§ Exercise objective
Line by line, set down the records exactly as they appear below.
---------- Data for analysis ----------
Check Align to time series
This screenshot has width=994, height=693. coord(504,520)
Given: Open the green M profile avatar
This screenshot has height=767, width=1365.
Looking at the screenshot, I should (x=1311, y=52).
----------
§ Solution to this task
Check Align to time series
This screenshot has width=994, height=693. coord(504,520)
Given: Open the green M profile avatar
This screenshot has height=767, width=1365.
Looking at the screenshot, I should (x=1311, y=52).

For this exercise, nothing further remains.